I could feel the veil of sleep thinning, myself waking. I pushed on faster, not letting my curiosity distract me; I needed to know what lay at the bottom of the box.
Finally, there stood one last room, barcaded off by a thick, walnut door. Large and unmarked. Closed with no window. I dared not try to turn the daunting brass knob.
I knew what was in that room. It struck me with the force of a shout and washed over me as effortlessly as a whisper. I stored my Judaism in a box in my attic because I didn’t need it. Only to realize that at the bottom of that box, behind that last door, was myself. I stood on the other side. Undiscovered, unknown, atrophying, in a tiny dusty box in my attic.
How could I know anything if I did not know myself, having been sequestered off in a portion of my attic? And how could I ever really be lost if I’d had this above me the whole time? I reached my hand out to meet myself.
As I reached, I worried. Worry, thus far, is the only relationship I’ve had with the box. The people who passed it down to me made sure to impart a sort of worry about folks who don’t like the keepers of boxes. And I’ve been taught, through experience, to feel a nuanced shame brought on by other box folk; they devalue mine, say it’s worthless, not real, not genuine, that I should give it up — or that I haven’t earned it, I’m a fraud with no right to it because I left it unaccompanied for so long. And I’m conditioned to hem and haw when confronted by their legitimacy litmus test; I am tattooed and not kosher and use electricity on Shabbat. I don’t really know what the prayers mean. Because my connection to a country half a world away is too strong or not quite strong enough. Because I enjoy celebrating Christmas with my father. Because I don’t know all the customs or how to correctly perform them. And even the ones I do, I’m probably just repeating other people’s gestures and intonations.
I touched that walnut door and woke up in a sweat. I jumped from my bed and went to my attic to open the box. Before I picked it up, I worried that this weighty box would be locked with this large, unbreakable lock. A thousand generations strong, and I don’t have a key.
Then I picked it up. Light as a feather. No lock. Was there really nothing inside?
I opened it. It was empty. And I cried. First because I knew I failed. If my identity is so indelibly linked to my Judaism, and my Judaism is kept in this box but the box is empty, what am I? Who am I? Am I just a Jew adrift, too secular to be Jewish, too Jewish to be secular? But then the tears turned to relief.
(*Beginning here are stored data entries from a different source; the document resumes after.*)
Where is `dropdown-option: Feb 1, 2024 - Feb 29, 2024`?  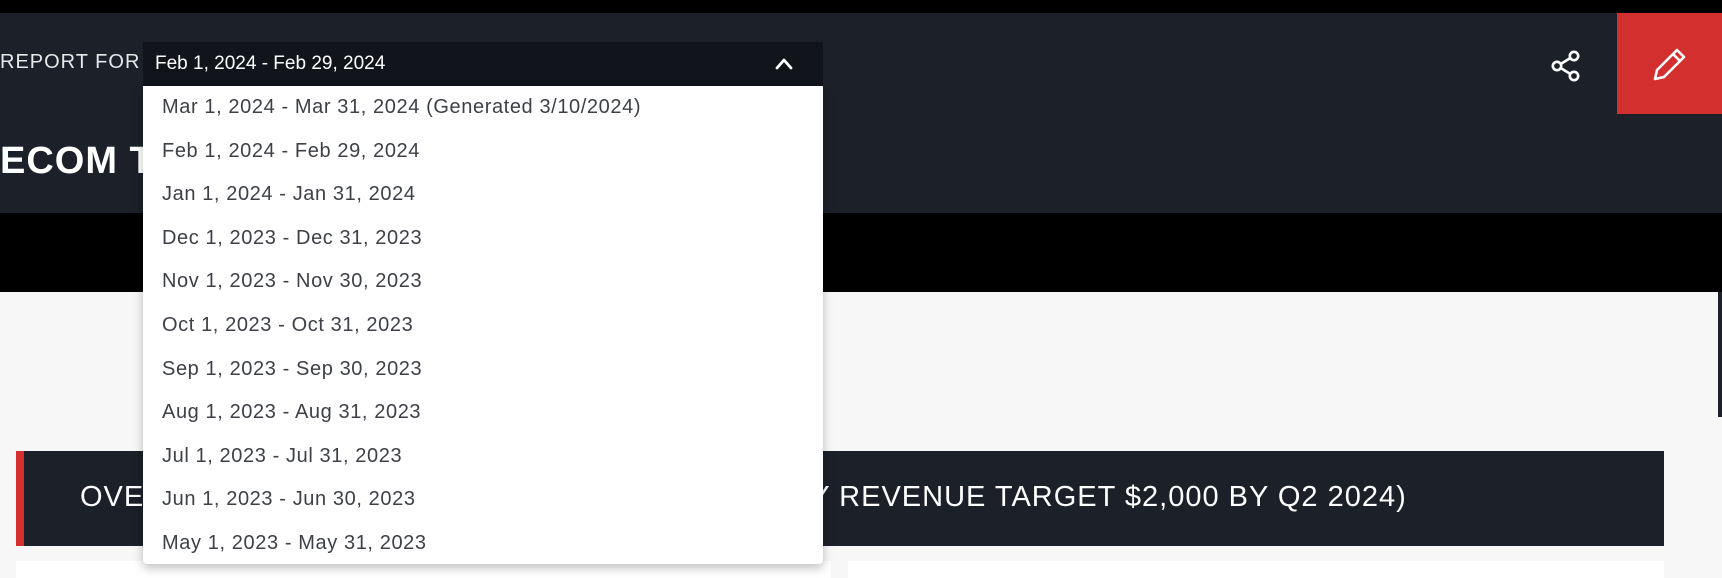 dropdown-option: Feb 1, 2024 - Feb 29, 2024 is located at coordinates (483, 152). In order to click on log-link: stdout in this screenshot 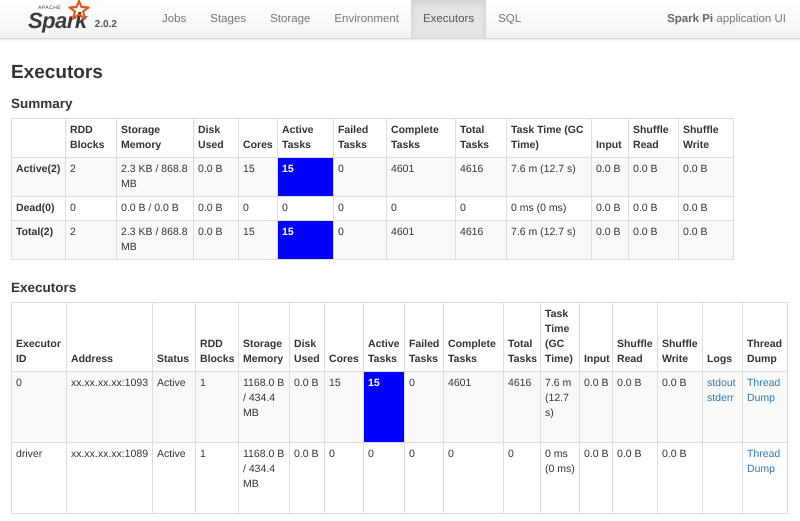, I will do `click(723, 384)`.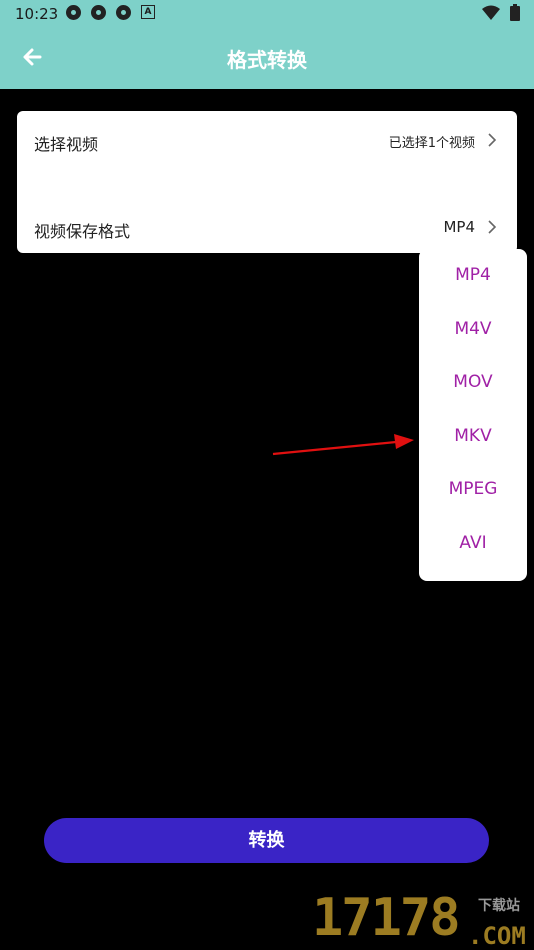 This screenshot has height=950, width=534. Describe the element at coordinates (267, 182) in the screenshot. I see `settings-card: 选择视频 已选择1个视频 视频保存格式 MP4` at that location.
This isn’t some labyrinthine box filled with confusing riddles, meant to obscure my identity from myself. This is mine and it is meant to be filled.
As I learn how to fill it with an enriching Jewish life of my own design with a combination of tradition inherited and my own discovery, I hold one truth absolute; this box will not and cannot go back into my attic.
The views and opinions expressed above are those of the author, based on their observations and experiences.